In summary, density plots of parameter estimates from a Bayesian model offer a nuanced view of the posterior distributions, encapsulating information about the likely values of parameters, their uncertainty, and the convergence of the MCMC simulation, all of which are crucial for making informed inferences from the model.
Interpret the results
Once we feel confident that the Bayesian model reached convergence and produced stable, reliable estimates, we can interpret the model.
To begin, let’s take a look at the parameter estimates — including the estimate of the intercept and slope, as well as \(R^2\).
bayesian2020 |>
tidy(conf.int = TRUE, conf.level = 0.95) |>
select(-c(effect, component, group))bayesian2020 |>
bayes_R2(probs = c(0.025, 0.975)) Estimate Est.Error Q2.5 Q97.5
R2 0.5188799 0.02330326 0.4695579 0.5613561Here, let’s focus on the point estimates (labeled estimate). The intercept represents the predicted number of riders when the temperature is 21°C (i.e., temp.21 equals 0), and the slope represents the expected change in the number of riders for each 1°C increase in maximum temperature. The \(R^2\) is .520 — suggesting that the model explains about 52% of the variability in the outcome.
The tables also provide the 95% credible intervals for each estimate (see conf.low and conf.high). Credible intervals provide a range within which the parameter values are likely to lie, given the data and the specified priors. In a Bayesian framework, a 95% credible interval means that there is a 95% probability that the parameter value lies within this range, given the model and the data.
The 95% credible interval for the slope ranges from 1151 to 1385. In the Bayesian framework, this means there is a 95% probability that the true effect of temperature lies within this interval, given the data and the specified priors. This interval provides a range of plausible values for the effect of each one degree increase in temperature (in the metric of Celsius) on the number of bicycle riders in 2020. The effect of temperature in this Bayesian model indicates that higher temperatures are associated with an increase in the number of bicycle riders. The point estimate, credible interval, and standard error together provide a comprehensive picture of the magnitude and certainty of this effect. This information can be used to inform decisions related to transportation planning, public health, and other areas where understanding the impact of temperature on bicycle ridership is relevant.
While the numerical estimates are useful, it is common to utilize a type of graph called a Half-eye to visualize the interval. Half-eye plots are an effective way to visualize the posterior distributions and credible intervals of model parameters. These plots combine the features of density plots and interval plots, providing a comprehensive view of the distribution of parameter estimates. Here, the plots are produced via the stat_half_eye() function from the ggdist package.

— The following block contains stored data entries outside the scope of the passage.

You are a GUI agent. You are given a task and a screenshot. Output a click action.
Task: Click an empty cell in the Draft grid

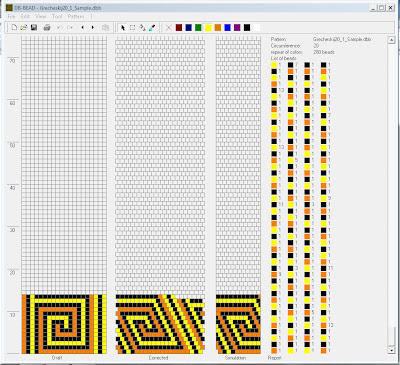pos(63,167)
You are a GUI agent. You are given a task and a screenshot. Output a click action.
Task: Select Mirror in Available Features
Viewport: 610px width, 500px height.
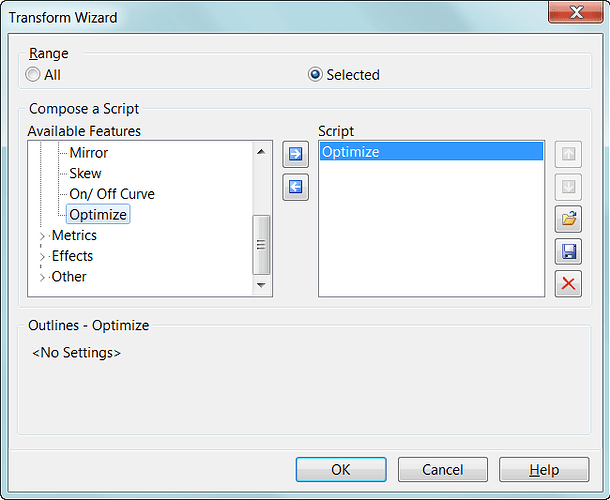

In a a Half-eye plot, the shaded area represents the kernel density estimation of the posterior distribution for each parameter. This visually conveys the shape of the distribution, highlighting the central tendency and variability for each parameter estimate. Superimposed on each density plot is the 95% credible interval. These intervals convey the range within which the parameter values likely lie with a certain probability (e.g., 95% credible intervals), given the model and the data. With these plots, we can clearly see which values are most probable, providing a more intuitive understanding of the parameter estimates in the context of our Bayesian model.
bayesian2020 |>
gather_draws(b_Intercept, b_temp.21, sigma) |>
ggplot(mapping = aes(x = .value, fill = .variable)) +
stat_halfeye(normalize = "xy", .width = c(.95)) +
facet_wrap(vars(.variable), scales = "free_x") +
labs(title = "Half-eye plots for the posterior distributions of each parameter",
y = "Density",
x = "Parameter posterior distribution",
fill = "Parameter") +
theme(legend.position = "bottom") +
theme_minimal()
Fitted draws
It is of use to plot the observed data alongside 2000 draws of the predicted number of rides (linear predictions) from the posterior distribution of the model predictions for each temperature value. The function add_linpred_draws() is used to generate linear predictor draws from the posterior distribution of the fitted Bayesian model (bayesian2020).

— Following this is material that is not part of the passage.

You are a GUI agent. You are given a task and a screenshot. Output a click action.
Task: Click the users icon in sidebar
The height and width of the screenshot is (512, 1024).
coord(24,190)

This type of plot, often referred to as a posterior predictive plot, provides a visual representation of the fitted model along with the observed data. The plot incorporates the posterior distributions obtained from a Bayesian analysis to show the range and variability of predictions based on the model.
nyc_bikes_2020 |>
add_linpred_draws(bayesian2020, ndraws = 2000) |>
ggplot(mapping = aes(x = temp.21, y = total_counts)) +
geom_point(data = nyc_bikes_2020, size = 0.5, alpha = .1) +
geom_line(mapping = aes(y = .linpred, group = .draw), alpha = 0.2, linewidth = 0.5) +
labs(title = "Relationship between temperature and bicyclists in NYC across 2000 \ndraws from the posterior distribution",
subtitle = "Bayesian model fitted to 2020 data",
x = "Max daily temperature in Celsius (centered at 21°C)",
y = "Total number of bicycle riders recorded") +
guides(color = "none") +
theme_minimal()
The multiple lines in the plot represent 2000 samples from the posterior distribution of the linear predictor for the Bayesian model. These lines show the range of possible regression relationships between temperature and bicycle ridership, considering the uncertainty in the model parameters:
Density and Credible Intervals: The density of lines at any given temperature value can be interpreted as the credible interval for the regression line. Densely packed lines represent regions with higher credibility, indicating where the predicted values are most likely to fall. Sparser areas represent lower credibility regions, where the predicted values are less certain.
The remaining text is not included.